What does this system have to do with food? Endocannabinoids bind to the same receptors as the active ingredient in marijuana, which is well known to cause "nibbles".
"We know that you can infuse endocannabinoids into certain regions of the brain of animals and feed them," he told Hanlon. "They will eat certain things, tastier things, they will choose sucrose over saccharin, although theoretically both taste the same, but sucrose contains more carbohydrates." triggers our hedonistic craving for fatty, starchy and sugary foods.
And, as with leptin and ghrelin, sleep deprivation seems to be getting worse.

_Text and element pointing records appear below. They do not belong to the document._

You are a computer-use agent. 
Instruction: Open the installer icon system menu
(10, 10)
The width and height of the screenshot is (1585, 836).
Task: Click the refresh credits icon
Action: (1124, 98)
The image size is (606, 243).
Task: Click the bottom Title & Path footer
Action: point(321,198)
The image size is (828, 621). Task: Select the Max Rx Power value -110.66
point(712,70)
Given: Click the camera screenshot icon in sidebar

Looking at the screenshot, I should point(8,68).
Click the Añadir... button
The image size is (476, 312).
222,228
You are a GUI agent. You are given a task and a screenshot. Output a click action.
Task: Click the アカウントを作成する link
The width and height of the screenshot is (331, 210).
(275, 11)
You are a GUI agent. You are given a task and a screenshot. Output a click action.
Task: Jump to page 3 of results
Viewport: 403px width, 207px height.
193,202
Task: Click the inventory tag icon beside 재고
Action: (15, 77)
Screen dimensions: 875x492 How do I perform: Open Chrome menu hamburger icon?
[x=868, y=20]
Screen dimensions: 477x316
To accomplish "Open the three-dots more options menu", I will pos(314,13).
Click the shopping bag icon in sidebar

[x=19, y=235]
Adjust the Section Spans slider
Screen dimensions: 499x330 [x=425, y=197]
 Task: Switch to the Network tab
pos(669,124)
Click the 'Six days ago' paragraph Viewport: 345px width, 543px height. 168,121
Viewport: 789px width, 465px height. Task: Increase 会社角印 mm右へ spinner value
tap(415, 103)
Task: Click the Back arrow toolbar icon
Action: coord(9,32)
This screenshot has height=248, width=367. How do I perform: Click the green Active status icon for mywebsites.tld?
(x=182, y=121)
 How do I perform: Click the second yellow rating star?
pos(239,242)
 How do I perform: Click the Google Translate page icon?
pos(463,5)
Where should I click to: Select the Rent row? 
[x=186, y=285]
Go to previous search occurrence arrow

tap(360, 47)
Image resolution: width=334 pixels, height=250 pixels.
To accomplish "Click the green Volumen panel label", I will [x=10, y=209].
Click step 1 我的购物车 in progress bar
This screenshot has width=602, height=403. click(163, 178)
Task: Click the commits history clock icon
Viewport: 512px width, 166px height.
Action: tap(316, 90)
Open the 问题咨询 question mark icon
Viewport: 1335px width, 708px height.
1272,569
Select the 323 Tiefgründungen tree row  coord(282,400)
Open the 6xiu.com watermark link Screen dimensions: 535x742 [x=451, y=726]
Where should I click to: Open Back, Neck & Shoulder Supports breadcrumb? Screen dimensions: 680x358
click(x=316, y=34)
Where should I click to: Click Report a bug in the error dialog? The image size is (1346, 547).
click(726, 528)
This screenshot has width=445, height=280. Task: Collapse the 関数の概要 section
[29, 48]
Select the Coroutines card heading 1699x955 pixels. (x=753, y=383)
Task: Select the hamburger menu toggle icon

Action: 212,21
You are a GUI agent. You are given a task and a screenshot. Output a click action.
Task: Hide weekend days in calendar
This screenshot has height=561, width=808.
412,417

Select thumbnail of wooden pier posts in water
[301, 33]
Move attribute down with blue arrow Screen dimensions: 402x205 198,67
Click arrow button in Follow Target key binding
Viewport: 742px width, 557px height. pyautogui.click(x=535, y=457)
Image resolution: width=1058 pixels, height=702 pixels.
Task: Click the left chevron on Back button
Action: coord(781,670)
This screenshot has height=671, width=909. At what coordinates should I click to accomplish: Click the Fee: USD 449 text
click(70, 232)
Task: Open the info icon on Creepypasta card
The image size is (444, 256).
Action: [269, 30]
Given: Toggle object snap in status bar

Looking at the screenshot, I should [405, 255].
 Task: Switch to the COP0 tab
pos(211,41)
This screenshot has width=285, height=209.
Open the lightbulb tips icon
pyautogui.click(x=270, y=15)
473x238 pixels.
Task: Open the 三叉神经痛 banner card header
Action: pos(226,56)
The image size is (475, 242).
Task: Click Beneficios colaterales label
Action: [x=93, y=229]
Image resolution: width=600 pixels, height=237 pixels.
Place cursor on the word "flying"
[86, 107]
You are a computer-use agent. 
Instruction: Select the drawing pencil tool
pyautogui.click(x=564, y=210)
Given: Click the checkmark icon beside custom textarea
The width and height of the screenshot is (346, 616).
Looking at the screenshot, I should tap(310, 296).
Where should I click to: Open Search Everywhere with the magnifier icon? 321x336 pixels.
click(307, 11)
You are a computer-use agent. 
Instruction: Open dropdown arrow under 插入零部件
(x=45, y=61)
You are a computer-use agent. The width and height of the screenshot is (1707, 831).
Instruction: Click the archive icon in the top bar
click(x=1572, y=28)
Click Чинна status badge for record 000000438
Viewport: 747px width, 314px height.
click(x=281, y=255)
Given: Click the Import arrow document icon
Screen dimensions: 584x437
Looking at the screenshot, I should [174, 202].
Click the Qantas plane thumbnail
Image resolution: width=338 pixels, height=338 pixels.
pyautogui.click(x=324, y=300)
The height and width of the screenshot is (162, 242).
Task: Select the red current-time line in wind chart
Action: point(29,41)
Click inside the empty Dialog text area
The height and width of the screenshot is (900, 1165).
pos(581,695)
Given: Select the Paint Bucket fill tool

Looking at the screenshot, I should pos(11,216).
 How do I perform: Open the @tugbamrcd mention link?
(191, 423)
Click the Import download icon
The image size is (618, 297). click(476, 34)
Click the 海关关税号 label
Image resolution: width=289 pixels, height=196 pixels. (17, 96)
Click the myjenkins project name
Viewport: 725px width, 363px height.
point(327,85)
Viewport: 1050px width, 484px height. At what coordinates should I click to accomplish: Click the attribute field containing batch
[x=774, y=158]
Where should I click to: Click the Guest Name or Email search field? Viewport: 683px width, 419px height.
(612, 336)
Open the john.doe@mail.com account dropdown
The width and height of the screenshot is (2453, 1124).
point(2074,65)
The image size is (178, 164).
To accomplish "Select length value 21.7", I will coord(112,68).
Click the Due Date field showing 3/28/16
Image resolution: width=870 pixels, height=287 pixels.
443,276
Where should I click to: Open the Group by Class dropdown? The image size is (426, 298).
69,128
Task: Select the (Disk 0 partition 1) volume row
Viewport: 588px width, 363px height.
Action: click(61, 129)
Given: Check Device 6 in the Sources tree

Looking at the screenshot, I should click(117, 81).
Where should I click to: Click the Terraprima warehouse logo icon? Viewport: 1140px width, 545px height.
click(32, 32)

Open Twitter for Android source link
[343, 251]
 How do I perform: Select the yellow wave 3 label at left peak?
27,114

In a study published in 2016, Hanlon compared the circulating levels of 2-AG, one of the most abundant endocannabinoids, in people who slept normally for four nights (more than eight hours) in people who only had 4.5 Slept for hours.
People deprived of sleep reported a greater increase in hunger and appetite and had higher afternoon concentrations of 2-AG than those who slept well. They also had a hard time controlling their craving for high-carbohydrate, high-calorie snacks.
Why? "We do not know," Hanlon said.
All of this research is so new that science still does not know how everything fits together or what can be done about it.
And that brings us to the conclusion: For the junk food junkies with lack of sleep, there will be no pill in the near future.
Instead, you must do what the doctor says to reduce your cravings in the middle of the year. Night: Get more sleep.